## Exercise requirements:
Every line from the one with "Image resolution: width=499" through the end of the entries below should be written out exactly; the pictures should not.
────────────────────────────────────────
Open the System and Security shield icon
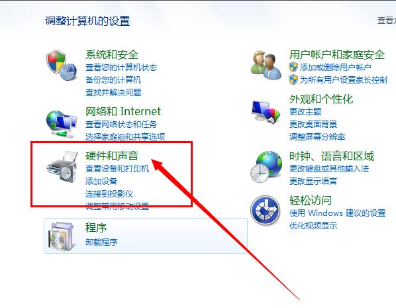coord(62,65)
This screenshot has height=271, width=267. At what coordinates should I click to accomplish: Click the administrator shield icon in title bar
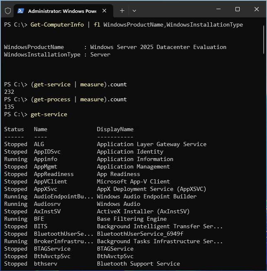tap(7, 10)
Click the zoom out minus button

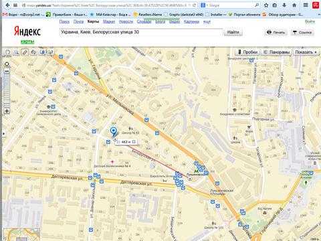point(7,71)
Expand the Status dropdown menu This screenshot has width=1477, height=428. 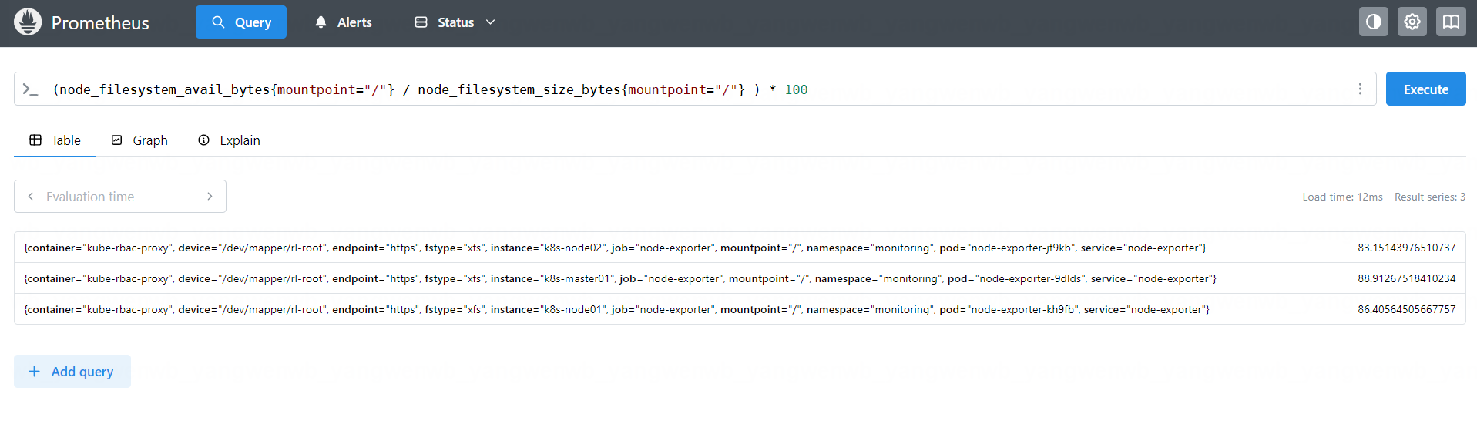[x=455, y=22]
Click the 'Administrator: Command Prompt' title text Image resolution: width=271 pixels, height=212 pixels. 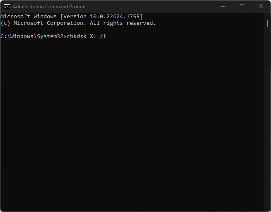click(49, 7)
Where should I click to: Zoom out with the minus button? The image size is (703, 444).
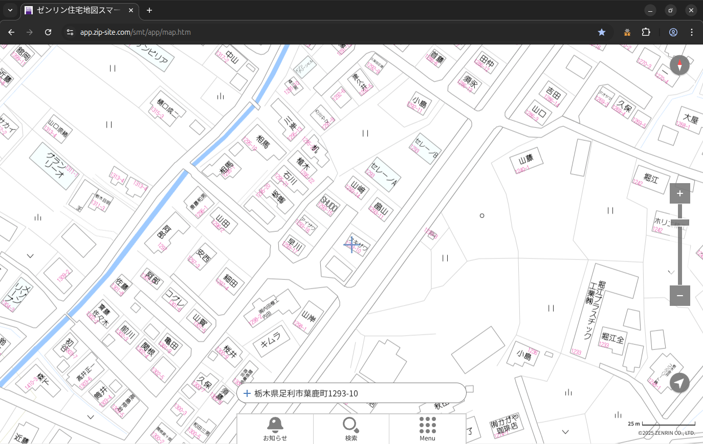[679, 296]
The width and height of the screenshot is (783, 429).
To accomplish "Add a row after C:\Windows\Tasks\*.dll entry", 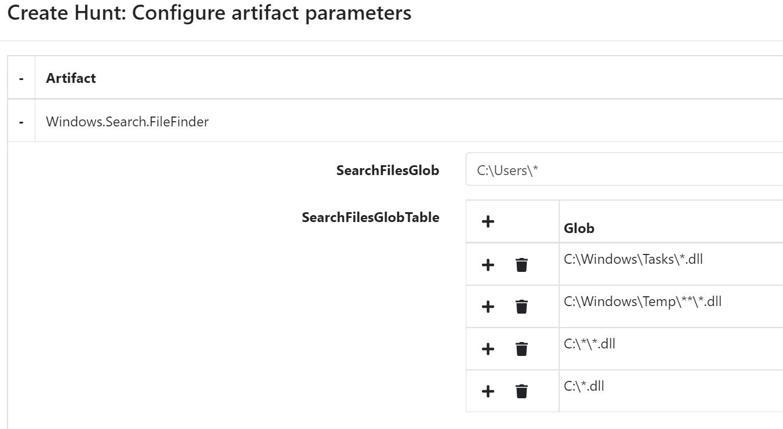I will coord(488,265).
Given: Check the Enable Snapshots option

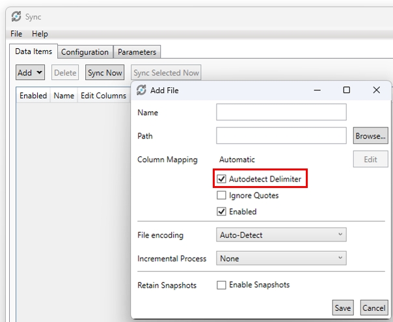Looking at the screenshot, I should [x=222, y=285].
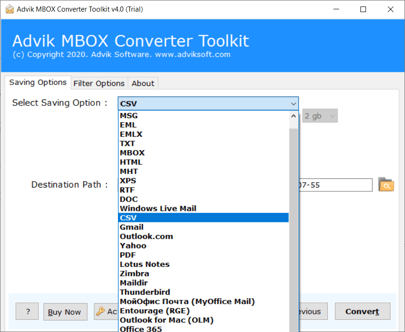Click the Destination Path text field
This screenshot has width=405, height=332.
(335, 185)
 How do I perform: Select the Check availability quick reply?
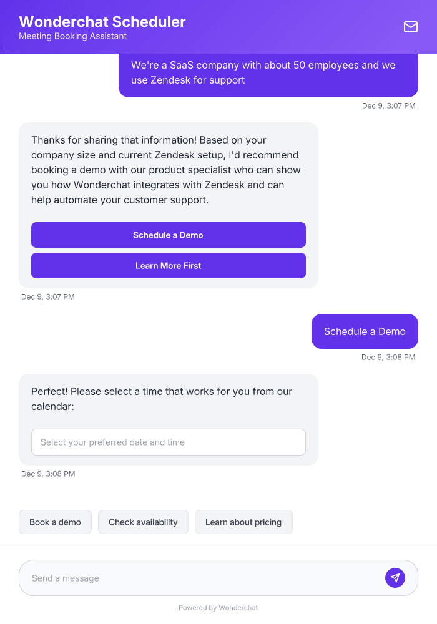click(143, 522)
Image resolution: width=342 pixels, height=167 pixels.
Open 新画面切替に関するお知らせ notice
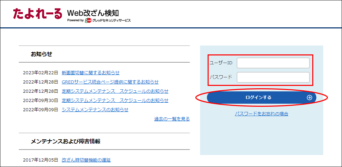(91, 73)
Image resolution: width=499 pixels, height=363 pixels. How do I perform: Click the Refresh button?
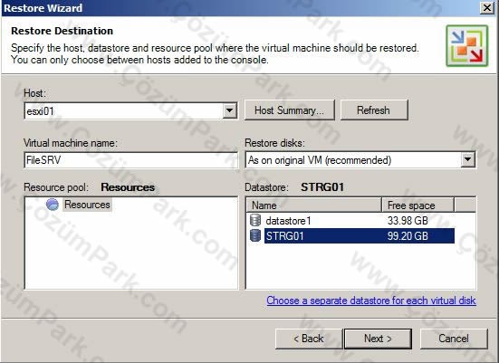point(374,110)
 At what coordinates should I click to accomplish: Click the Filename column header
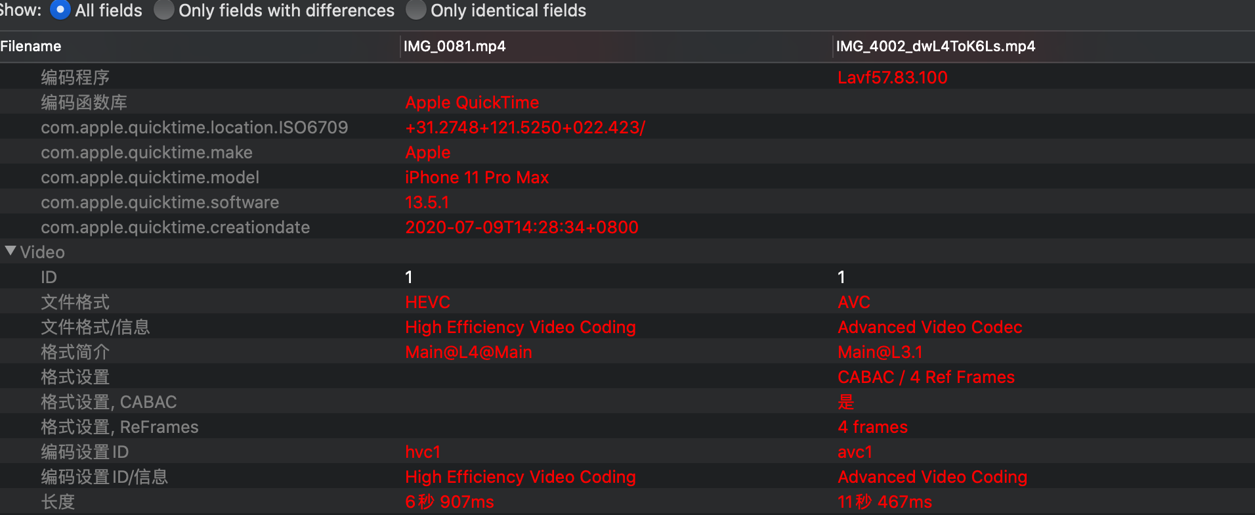coord(31,46)
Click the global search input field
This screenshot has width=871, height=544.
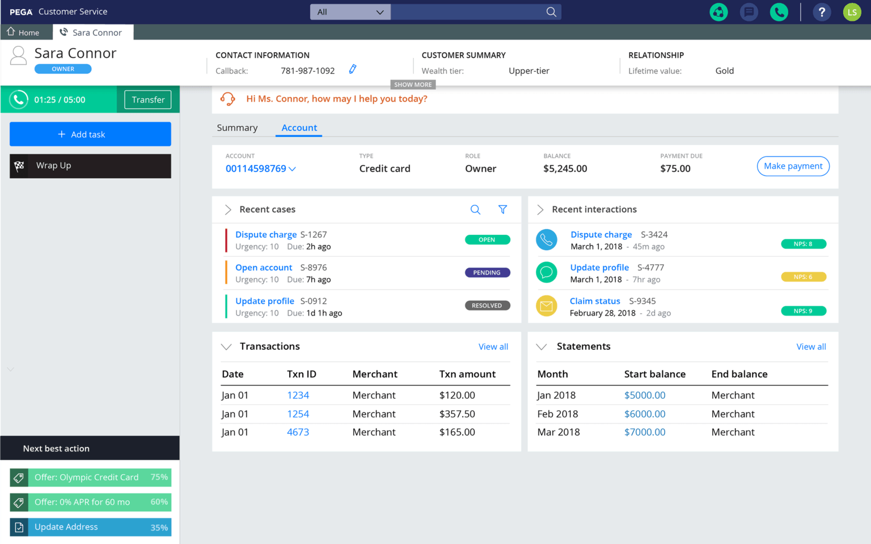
────────────────────────────────────────
## Solution for this exercise:
Image resolution: width=499 pixels, height=363 pixels. How do I perform: Click the Refresh button?
point(374,110)
 At what coordinates should I click to accomplish: Click the Filename column header
coord(31,46)
Click the global search input field
This screenshot has width=871, height=544.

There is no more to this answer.